Agricoltura e zootecnica contribuiscono da sole al 98% delle emissioni di ammoniaca nell’aria. Un dato importante, se si considera che l’ammoniaca reagisce con nitrati e solfati dando luogo a particolato fine. E al tempo stesso un danno per l’agricoltore, visto che ogni kg di azoto perso per volatilizzazione di ammoniaca rappresenta circa 1 € in più di concime da acquistare.

A livello Comunitario esistono delle soglie di riduzione delle emissioni di ammoniaca che riguardano i singoli Paesi. In Italia, al momento, la riduzione è fissata al 14%, calcolato a partire dal 2005 e da raggiungersi entro il 2030.

 

 

 

 

 

 

 

 

 

 

 

 

Le soglie sono state stimate in relazione alle specifiche condizioni agroclimantiche dei singoli Paesi. Questo anche perché le emissioni sono influenzate da una serie di fattori quali: temperatura, vento, precipitazioni, pH, colture.

Il problema inerente le emissioni di ammoniaca è stato affrontato in occasione della Fieragricola di Verona, durante un workshop coordinato dal professor Michele Pisante, vicepresidente della Società italiana di agronomia, e dal titolo: “Ammoniaca in agricoltura: è possibile ridurre le emissioni?”.

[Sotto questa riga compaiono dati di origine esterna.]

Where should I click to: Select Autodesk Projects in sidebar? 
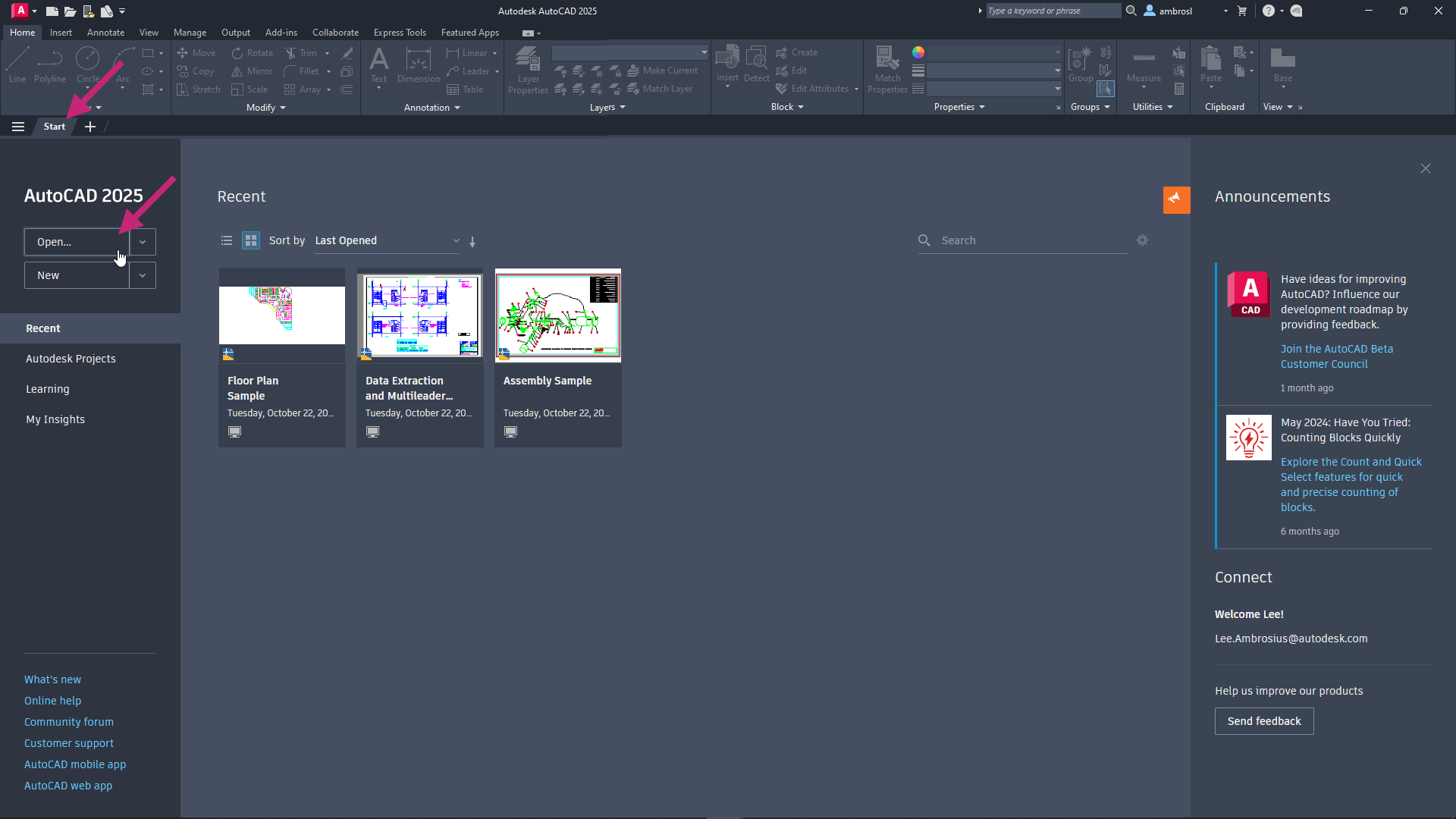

L’incontro ha analizzato le strategie da adottare per affrontare il problema,  in funzione anche delle tecnologie attualmente disponibili.

La prima cosa da fare, secondo Gianfranco Rana del Crea, è mettere a punto sistemi di monitoraggio delle emissioni efficienti ed efficaci, per acquisire consapevolezza del problema.

In secondo luogo, tenere presente che l’iniezione nel suolo dei reflui abbassa notevolmente le perdite di sostanze nell’atmosfera così come la loro incorporazione con il terreno subito dopo la loro distribuzione.

Anche la dieta dei bovini può variare le emissioni di azoto. Sembra, infatti, che ridurre dell’1% le proteine nella dieta degli animali porti a un calo delle emissioni pari al 10%.

Infine, un ulteriore aiuto potrebbe venire dalla copertura delle vasche di decantazione dei liquami e dalla loro acidificazione.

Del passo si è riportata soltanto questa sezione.